Problem
For the listing below, report all lines that hold the word "agent".

Supplied material
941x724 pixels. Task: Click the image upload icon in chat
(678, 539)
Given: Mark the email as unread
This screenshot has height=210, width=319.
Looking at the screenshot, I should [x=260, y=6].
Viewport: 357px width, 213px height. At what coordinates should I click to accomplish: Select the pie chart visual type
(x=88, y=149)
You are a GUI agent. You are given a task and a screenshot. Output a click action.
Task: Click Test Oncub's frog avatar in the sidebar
...
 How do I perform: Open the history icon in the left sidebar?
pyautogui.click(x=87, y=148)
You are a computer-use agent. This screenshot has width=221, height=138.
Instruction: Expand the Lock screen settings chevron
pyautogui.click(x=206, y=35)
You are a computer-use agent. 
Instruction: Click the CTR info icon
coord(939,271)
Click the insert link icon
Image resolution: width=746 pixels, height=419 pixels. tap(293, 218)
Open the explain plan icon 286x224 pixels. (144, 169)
...
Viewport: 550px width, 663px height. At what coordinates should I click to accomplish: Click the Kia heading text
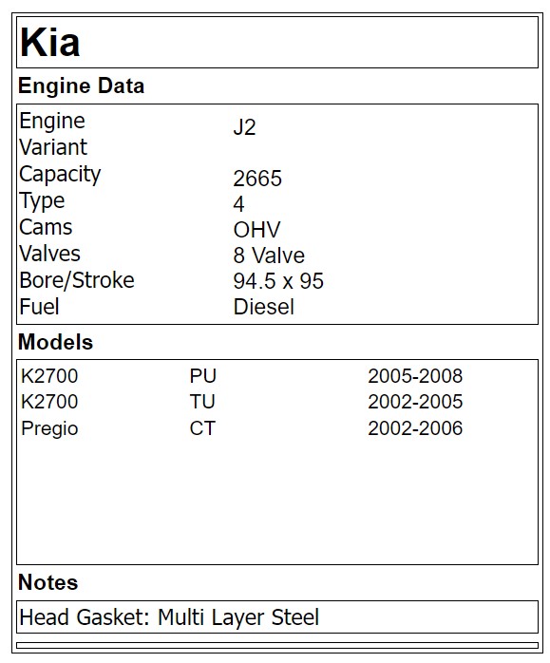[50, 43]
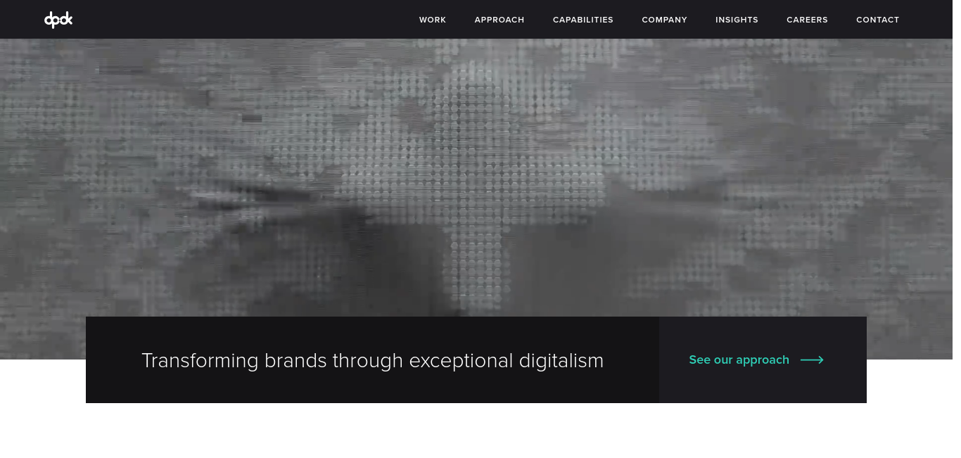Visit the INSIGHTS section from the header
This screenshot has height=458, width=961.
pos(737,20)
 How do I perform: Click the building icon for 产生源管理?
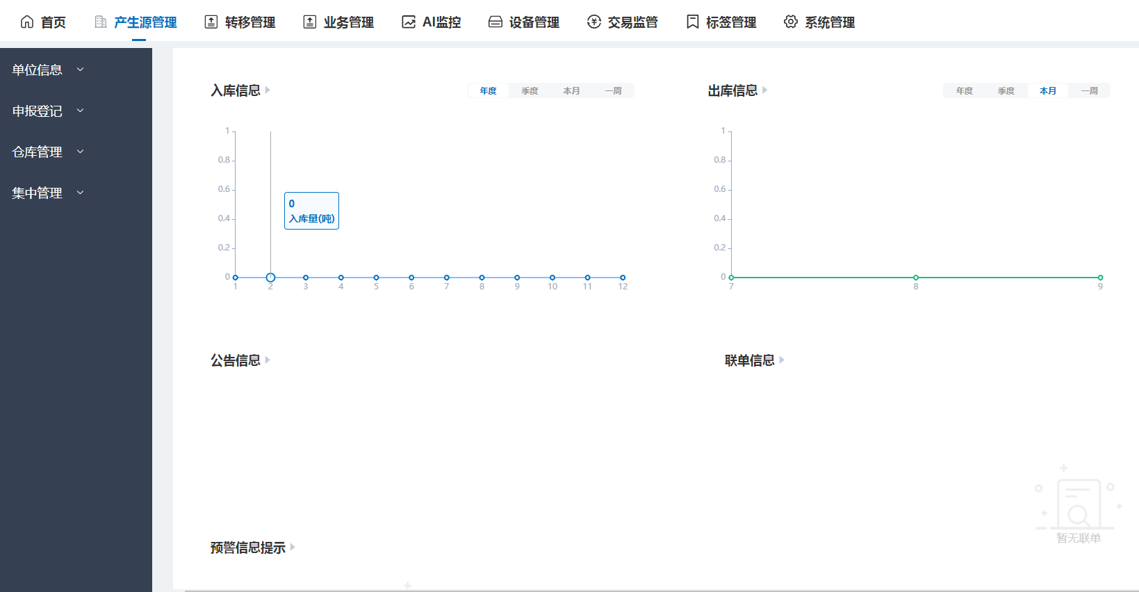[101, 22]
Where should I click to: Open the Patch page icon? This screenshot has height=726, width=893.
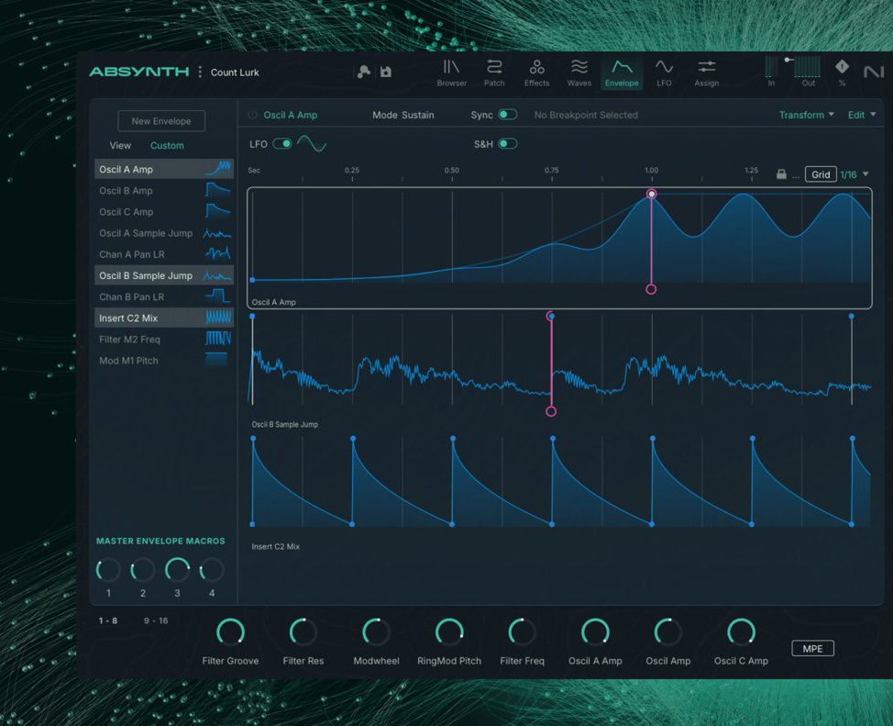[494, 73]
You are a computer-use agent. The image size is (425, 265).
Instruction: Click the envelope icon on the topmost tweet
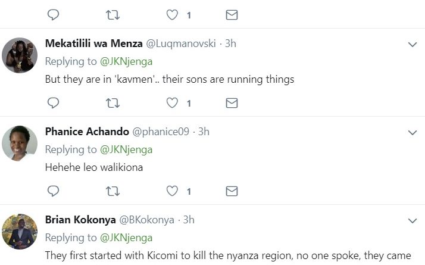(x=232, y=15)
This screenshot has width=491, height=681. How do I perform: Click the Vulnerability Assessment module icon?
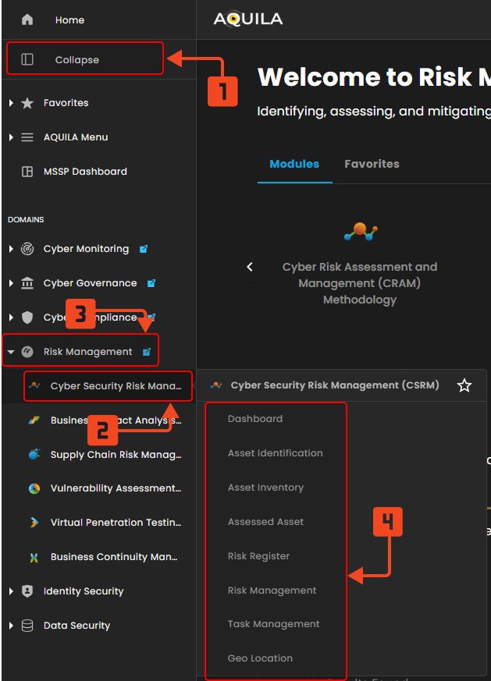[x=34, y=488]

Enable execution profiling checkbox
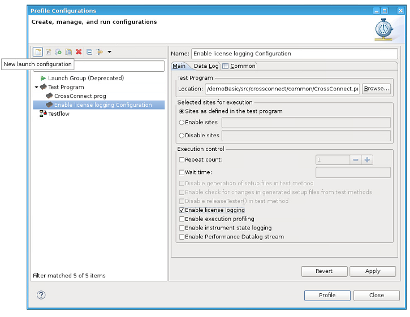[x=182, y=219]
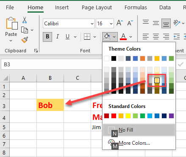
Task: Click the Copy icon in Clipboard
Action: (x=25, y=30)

Response to the exercise
You are a GUI agent. You are given a task and a screenshot. Output a click action.
You are a computer-use agent. This screenshot has width=221, height=138.
You are a computer-use agent. 
You are a computer-use agent. The image size is (425, 265).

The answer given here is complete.